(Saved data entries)
*****
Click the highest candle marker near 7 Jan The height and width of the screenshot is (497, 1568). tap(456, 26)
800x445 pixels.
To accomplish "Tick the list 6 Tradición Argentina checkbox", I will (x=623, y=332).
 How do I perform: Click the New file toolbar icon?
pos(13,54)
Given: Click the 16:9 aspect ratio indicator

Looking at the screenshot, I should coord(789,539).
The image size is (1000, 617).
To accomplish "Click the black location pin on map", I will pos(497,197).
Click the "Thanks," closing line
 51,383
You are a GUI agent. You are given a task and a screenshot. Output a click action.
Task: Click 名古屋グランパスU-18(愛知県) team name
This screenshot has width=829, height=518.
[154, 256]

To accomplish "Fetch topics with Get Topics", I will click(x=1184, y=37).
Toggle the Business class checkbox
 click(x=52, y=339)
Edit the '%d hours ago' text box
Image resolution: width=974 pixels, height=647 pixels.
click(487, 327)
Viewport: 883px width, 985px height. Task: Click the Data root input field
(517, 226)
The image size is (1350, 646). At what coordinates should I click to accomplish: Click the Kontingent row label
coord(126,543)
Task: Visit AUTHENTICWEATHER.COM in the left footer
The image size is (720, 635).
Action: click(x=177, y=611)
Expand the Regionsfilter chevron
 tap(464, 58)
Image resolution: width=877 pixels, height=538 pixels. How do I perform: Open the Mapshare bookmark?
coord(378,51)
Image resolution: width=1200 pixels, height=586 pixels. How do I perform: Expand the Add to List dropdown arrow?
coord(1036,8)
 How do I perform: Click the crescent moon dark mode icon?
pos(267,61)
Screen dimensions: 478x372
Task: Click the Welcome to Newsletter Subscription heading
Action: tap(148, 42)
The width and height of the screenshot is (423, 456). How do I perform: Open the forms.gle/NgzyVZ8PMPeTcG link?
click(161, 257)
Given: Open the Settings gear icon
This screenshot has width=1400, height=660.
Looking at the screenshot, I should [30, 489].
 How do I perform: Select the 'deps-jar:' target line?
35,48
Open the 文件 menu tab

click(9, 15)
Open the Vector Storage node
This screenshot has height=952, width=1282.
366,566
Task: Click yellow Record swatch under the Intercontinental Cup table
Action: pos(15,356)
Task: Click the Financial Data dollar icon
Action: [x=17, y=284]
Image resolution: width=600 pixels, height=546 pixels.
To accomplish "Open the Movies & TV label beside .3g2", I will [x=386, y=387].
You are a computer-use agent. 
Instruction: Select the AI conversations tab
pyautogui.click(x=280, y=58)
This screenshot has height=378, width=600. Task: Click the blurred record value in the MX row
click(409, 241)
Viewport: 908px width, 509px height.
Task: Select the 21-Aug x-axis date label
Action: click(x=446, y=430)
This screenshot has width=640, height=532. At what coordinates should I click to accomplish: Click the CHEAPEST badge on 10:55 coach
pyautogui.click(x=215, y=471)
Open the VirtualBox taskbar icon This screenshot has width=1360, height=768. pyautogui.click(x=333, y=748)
*****
| Activity |
From the line that contains "This screenshot has height=378, width=600." through the final line of the entries above, every line must be reproduced exactly and nothing more.

| Written solution |
This screenshot has height=378, width=600. Task: Click the blurred record value in the MX row
click(409, 241)
Viewport: 908px width, 509px height.
Task: Select the 21-Aug x-axis date label
Action: click(x=446, y=430)
This screenshot has width=640, height=532. At what coordinates should I click to accomplish: Click the CHEAPEST badge on 10:55 coach
pyautogui.click(x=215, y=471)
Open the VirtualBox taskbar icon This screenshot has width=1360, height=768. pyautogui.click(x=333, y=748)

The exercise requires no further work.